Andy,

Yes, Neal Stephenson's Mother Earth Mother Board article is a classic that 
every time nut should read at some point.
The "one page" version is at 
http://archive.wired.com/wired/archive/4.12/ffglass_pr.html

Prior to quartz, pendulum clocks and tuning fork oscillators were the standard. 
Even until the 1950's or early 1960's tuning fork oscillators were used when 
one needed accurate frequency in the audio range. That's because dividing down 
high frequency quartz oscillators to, say, 60 Hz or 400 Hz required lots of 
circuitry. Not sure if Neal's reference to "vibrating reed" is what we would 
call a tuning fork, or if it's something else.

Here in the US General Radio made precision tuning fork oscillators. Model 
numbers 213, 723, 813, 815. One example is at 
http://leapsecond.com/museum/gr815b/
Also check out old issues of "General Radio Experimenter" magazine for details 
on these wonderful instruments.

Pendulum clocks were also used in power plants around the world to keep the 
grid synchronized. There is occasional discussion about this on clock 
collecting or horology forums. They are precious and can be extremely accurate, 
as good as a second a year.

Since pendulum clocks were better long-term timekeepers and generated only 0.5 
or 1 Hz signals, a PDTF (Pendulum Disciplined Tuning Fork) made sense. Has a 
nice ring to it, doesn't it.

/tvb

----- Original Message ----- 
From: "Andy Bardagjy" <[email protected]>
To: "Discussion of precise time and frequency measurement" <[email protected]>
Sent: Friday, January 09, 2015 9:22 AM
Subject: [time-nuts] Mechanical 1PPS Oscillator Disciplining


>From a fascinating (albeit long) article about transatlantic communication 
>cables

http://archive.wired.com/wired/archive/4.12/ffglass.html

On the bottom of page 45 to the top of page 46

"Each piece of equipment on this tabletop is built around a motor that turns 
over at the same precise frequency. None of it would work - no device could 
communicate with any other device - unless all of those motors were spinning in 
lockstep with one another. The transmitter, regenerator/retransmitter, and 
printer all had to be in sync even though they were thousands of miles apart.

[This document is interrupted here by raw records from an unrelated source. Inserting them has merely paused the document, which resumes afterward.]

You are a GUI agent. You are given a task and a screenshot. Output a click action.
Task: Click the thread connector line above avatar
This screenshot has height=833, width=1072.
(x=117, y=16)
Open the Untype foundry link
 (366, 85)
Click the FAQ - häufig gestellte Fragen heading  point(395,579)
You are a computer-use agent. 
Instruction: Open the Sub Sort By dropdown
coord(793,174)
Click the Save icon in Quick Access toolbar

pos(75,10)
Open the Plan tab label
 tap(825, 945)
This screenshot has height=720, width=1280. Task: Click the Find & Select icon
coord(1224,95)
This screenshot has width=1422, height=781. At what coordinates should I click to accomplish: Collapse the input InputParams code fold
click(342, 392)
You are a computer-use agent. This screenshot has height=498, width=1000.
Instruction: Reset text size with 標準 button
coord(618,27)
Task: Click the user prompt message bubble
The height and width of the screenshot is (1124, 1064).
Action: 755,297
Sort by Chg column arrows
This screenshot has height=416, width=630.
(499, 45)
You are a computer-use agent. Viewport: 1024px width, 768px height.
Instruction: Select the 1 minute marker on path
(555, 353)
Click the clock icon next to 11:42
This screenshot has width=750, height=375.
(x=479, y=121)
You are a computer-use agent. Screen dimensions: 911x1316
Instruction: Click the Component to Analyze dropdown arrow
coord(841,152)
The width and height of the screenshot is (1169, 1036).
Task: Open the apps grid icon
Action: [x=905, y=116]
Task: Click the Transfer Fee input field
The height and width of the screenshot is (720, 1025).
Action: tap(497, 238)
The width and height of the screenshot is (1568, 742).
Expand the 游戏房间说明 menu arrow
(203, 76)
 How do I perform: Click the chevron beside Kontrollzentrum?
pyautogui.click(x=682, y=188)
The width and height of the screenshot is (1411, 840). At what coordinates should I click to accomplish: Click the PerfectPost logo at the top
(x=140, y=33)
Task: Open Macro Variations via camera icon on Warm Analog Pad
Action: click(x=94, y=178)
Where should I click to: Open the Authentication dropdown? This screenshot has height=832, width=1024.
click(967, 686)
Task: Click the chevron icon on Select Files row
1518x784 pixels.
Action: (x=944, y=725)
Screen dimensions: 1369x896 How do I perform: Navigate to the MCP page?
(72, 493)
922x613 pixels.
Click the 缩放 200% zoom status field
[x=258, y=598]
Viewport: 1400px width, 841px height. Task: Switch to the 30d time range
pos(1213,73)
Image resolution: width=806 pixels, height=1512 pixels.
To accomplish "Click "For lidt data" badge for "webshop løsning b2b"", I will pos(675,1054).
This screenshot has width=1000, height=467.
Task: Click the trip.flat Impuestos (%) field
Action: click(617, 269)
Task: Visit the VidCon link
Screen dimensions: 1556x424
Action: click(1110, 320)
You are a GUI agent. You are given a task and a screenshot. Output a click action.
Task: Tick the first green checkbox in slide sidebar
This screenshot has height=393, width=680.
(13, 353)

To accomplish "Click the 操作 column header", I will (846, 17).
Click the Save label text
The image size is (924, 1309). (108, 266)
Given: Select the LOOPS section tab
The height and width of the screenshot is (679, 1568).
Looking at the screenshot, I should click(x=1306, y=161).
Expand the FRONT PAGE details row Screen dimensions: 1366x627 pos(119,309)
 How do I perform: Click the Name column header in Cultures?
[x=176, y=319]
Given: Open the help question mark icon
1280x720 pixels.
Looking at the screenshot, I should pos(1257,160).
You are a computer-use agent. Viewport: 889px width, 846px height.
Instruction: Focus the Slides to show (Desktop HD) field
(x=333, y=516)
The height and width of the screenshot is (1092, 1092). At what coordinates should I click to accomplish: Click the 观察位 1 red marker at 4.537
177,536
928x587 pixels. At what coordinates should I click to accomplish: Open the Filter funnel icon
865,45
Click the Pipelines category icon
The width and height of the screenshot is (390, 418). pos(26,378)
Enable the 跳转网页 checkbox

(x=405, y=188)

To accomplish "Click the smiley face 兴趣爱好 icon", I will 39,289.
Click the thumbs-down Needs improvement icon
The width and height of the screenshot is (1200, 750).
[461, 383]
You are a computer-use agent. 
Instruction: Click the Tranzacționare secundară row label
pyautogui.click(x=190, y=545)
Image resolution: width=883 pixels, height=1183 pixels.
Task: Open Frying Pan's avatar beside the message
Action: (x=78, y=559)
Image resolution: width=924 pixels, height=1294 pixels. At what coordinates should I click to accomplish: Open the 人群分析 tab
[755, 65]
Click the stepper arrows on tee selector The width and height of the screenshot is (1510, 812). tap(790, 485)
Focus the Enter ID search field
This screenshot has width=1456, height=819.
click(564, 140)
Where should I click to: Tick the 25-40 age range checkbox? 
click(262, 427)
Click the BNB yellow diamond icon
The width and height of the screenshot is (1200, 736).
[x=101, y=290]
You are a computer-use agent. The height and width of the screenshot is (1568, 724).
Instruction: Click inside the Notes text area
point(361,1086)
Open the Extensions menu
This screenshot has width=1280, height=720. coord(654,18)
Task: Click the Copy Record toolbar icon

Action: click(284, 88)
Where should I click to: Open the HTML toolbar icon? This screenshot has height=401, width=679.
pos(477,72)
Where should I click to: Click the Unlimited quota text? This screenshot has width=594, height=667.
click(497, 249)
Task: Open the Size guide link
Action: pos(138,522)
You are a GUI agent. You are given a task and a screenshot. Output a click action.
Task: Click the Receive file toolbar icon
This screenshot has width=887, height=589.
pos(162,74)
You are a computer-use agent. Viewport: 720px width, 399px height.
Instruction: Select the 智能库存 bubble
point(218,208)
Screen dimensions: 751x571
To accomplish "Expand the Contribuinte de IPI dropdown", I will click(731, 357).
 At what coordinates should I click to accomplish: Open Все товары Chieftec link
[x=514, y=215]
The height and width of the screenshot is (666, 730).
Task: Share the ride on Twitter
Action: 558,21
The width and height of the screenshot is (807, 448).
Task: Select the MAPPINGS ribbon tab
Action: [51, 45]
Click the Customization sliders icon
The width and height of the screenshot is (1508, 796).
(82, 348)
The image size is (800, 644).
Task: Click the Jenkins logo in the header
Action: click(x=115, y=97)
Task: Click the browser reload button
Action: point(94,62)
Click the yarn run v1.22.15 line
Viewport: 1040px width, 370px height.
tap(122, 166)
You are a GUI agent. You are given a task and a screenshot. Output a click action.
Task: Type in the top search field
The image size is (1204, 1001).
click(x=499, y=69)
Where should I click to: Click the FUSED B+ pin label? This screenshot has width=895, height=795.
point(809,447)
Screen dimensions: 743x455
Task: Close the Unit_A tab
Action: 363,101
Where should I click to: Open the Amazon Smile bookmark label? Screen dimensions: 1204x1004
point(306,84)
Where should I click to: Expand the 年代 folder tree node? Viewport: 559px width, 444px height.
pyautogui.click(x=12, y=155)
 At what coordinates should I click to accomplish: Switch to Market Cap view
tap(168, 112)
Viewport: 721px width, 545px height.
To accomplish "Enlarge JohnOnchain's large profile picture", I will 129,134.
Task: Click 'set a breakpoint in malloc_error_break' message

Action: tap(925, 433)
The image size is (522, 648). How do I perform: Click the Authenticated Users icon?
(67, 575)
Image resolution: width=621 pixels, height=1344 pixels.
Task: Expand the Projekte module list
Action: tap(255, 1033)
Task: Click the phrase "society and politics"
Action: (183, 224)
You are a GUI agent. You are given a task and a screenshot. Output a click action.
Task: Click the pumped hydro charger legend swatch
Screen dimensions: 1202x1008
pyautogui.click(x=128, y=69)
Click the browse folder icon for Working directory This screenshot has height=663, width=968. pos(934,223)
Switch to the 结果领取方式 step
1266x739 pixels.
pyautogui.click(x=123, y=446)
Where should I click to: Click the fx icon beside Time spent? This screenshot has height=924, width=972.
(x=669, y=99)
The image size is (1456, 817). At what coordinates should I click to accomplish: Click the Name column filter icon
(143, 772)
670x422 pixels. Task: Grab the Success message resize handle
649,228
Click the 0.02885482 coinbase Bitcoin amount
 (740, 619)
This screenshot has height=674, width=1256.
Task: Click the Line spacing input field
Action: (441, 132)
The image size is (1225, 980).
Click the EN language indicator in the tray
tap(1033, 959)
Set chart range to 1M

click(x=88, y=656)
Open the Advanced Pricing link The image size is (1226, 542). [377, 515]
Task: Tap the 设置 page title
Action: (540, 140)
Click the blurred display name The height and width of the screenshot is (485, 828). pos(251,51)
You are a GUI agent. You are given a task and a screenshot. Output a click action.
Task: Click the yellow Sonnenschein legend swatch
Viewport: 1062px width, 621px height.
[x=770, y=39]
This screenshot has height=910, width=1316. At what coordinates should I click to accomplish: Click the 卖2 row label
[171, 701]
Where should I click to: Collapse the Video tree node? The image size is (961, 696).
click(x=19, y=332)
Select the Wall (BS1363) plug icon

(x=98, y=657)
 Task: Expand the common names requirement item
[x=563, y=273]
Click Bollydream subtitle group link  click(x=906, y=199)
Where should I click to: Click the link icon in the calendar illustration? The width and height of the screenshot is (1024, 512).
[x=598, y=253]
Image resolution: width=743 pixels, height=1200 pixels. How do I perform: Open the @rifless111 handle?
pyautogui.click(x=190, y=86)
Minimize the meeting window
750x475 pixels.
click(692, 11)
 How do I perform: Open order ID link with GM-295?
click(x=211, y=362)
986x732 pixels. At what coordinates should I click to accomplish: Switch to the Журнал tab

This feat is achieved by means of a collection of extremely precise analog 
machinery. The heart of the system is another polished box that contains a 
vibrating reed, electromagnetically driven, thrumming along at 30 cycles per 
second, generating the clock pulses that keep all the other machines turning 
over at the right pace. The reed is as precise as such a thing can be, but over 
time it is bound to drift and get out of sync with the other vibrating reeds in 
the other stations.

In order to control this tendency, a pair of identical pendulum clocks hang 
next to each other on the wall above. These clocks feed steady, one-second 
timing pulses into the box housing the reed. The reed, in turn, is driving a 
motor that is geared so that it should turn over at one revolution per second, 
generating a pulse with each revolution. If the frequency of the reed's 
vibration begins to drift, the motor's speed will drift along with it, and the 
pulse will come a bit too early or a bit too late. But these pulses are being 
compared with the steady one-second pulses generated by the double pendulum 
clock, and any difference between them is detected by a feedback system that 
can slightly speed up or slow down the vibration of the reed in order to 
correct the error. The result is a clock so steady that once one of them is set 
up in, say, London, and another is set up in, say, Cape Town, the machinery in 
those two cities will remain synched with each other indefinitely."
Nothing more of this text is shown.